Pedrinho Ferreira dos Santos, 57 anos, o Pedrinho Pedreiro, só compra sapatos nas lojas Macieiro do Largo da Ordem. Ele calça número 41-42 e faz o tipo exigente pede solados de primeira, com salto 10. Explica: cansa muito ficar de cinco a seis horas em cima do 15. "Salto 15 é pra gente moça."
Para a semana, Pedrinho prefere uma botina baixa, perfeita na lida dos tijolos. Sua rotina, diga-se, é a de um forte. Quando o galo canta, arranca a camisola rubra, estende o edredon rosa na cama larga e se manda para a obra, na companhia do filho de 32 anos. Vão em trajes de guerra: camiseta de político, jeans surrado e boné de posto de gasolina.
Finda a tarde, de volta ao Cajuru que nasce na trincheira da 277, bate um papo na calçada com a ex-mulher, sua vizinha da frente. Depois sobe, com a exaustão dos justos, a escada do puxadinho. Porta adentro, banho tomado, faz o jantar, vestido de longo. Adora vermelho. Quase não sai, pois dia seguinte, dia de laje. É preciso ter braços e pernas para ser Pedrinho Pedreiro.
Tempos atrás, um bisbilhoteiro espiou pelo muro e viu o operário de branco rendado, decote canoa. O patrão na segunda à vista ouviu poucas do dedo-duro: "Olhe, aquele, sei não..." Mas que nada. O chefe chamou o Pedrinho como se animasse a festa da cumeeira: "Tem de ser muito macho para fazer o que você faz."

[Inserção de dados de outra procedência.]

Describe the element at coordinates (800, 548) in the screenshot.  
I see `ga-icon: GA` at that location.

Pedrinho faz o tipo que das maldades esquece. Se lhe fazem chalaça, aumenta a graça, deixa o sarrista no chinelo. Fala da vida "nem aí", sempre dando volume ao cabelo chanel, cor indefinida, pedindo um salão. Muda de assunto quando quer e conta piada fazendo performance. Aprendeu com Amauri Ernani e Paula Giannini do Teatro Cultura, onde fez curso de ator. A propósito, me pergunta se tenho o telefone do humorista Diogo Portugal. Digo que não. Ele diz fazer arte. E conta, com voz grave, o que quero saber.
Lá pelos seus 12 anos, na natal Passo Fundo, inventou de vestir as roupas da mãe e irmãs. A mãe fez tremer o chão, do milharal aos Pampas. "Se tá fazendo arte, menino, arte." E dá-lhe cintada, com o pobre sem saber o-que-é que-era.

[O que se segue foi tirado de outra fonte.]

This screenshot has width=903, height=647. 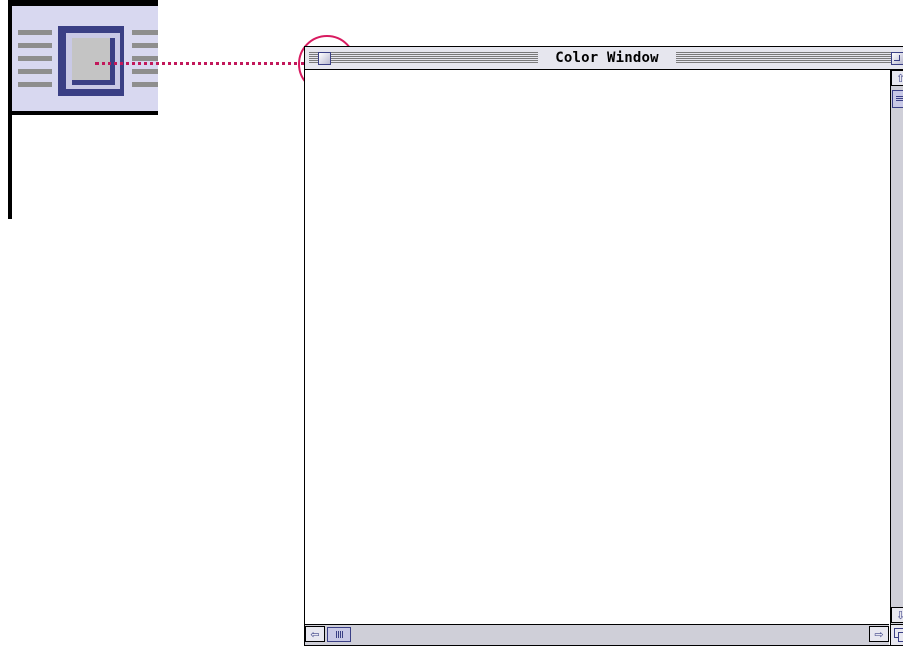 What do you see at coordinates (607, 58) in the screenshot?
I see `window-title: Color Window` at bounding box center [607, 58].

O menino cresceu, casou, fez filho e de tudo um pouco. Acabou-se na roça até os 20. Foi caminhoneiro dez anos. Casou de novo. Trabalhou até ganhar casco nas mãos, até vincar riachos nos olhos, até ficar triste. Deu de chorar tanto que nem o psiquiatra e o psicólogo lhe tiravam do escuro. Chamavam-no de trans, de bi, de homo, de doido demais.
Nem ele se lembra ao certo, mas cinco anos depois se espreguiçou e inventou de fazer a tal da arte de novo. Sábado e domingo saía à rua de saia. Ia a bailes de salto alto. Com teatro e cinema se meteu. Virou figurinha da Paixão de Cristo do Lanteri. Em 2001, estreou na peça Apocalipse, o capeta de Caruaru. Depois encenou Só falei para acordar seu pensamento, para a qual criou a personagem Gizelly, a heroína romântica a bordo de uma cesta de flores. No longa Mulheres do Brasil fez pontinha no papel de engraxate. No documentário Singularidades, de Luciano Coelho, conta tudo.

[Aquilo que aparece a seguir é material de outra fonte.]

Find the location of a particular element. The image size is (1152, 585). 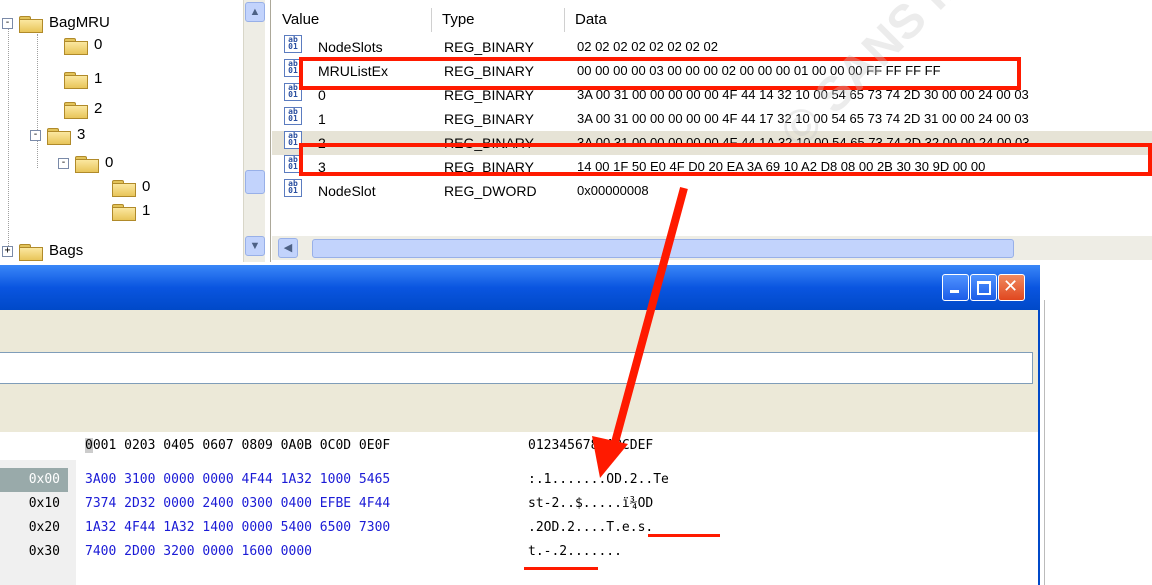

arrow-shaft is located at coordinates (649, 317).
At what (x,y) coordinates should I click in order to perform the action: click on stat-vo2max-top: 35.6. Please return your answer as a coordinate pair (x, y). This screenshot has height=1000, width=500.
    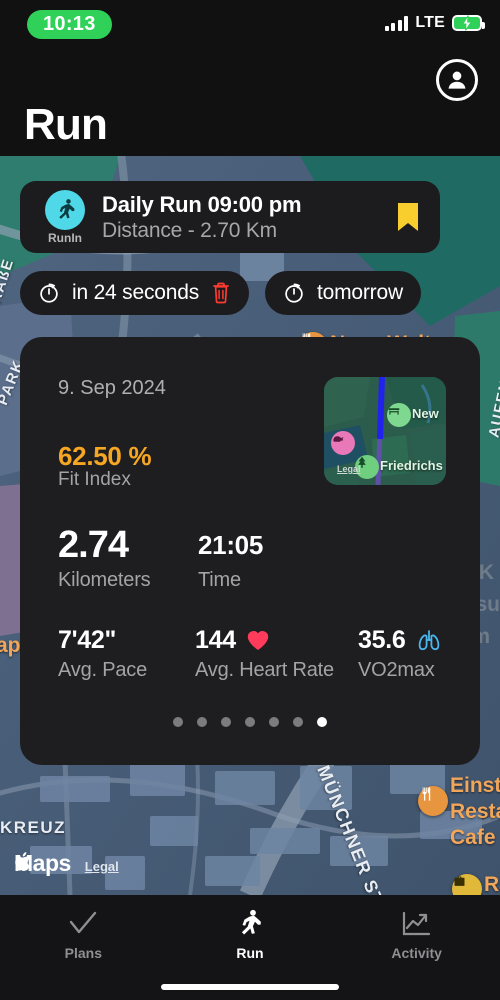
    Looking at the image, I should click on (400, 640).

A cada novidade, a família em desespero. Queriam que ele se fosse. Como não tinha para onde ir, mudou-se para os fundos. A gastura passou. Hoje, na parede da sala a gente vê as fotos de Pedrinho, em trajes de Gizelly, com o filho e os quatro netos. Meses atrás, emprestou uma bolsa linda à ex-mulher. Tijolo por tijolo, o pedreiro ergueu na meia-água do Cajuru uma zona franca para a diferença.
O território tem até um pequenino monumento, sem cobre nem mármore: uma caixa de ferramentas em que o dono da casa guarda colares e brincos. Sem bijus, sei não, Pedrinho Pedreiro nem saberia quem é.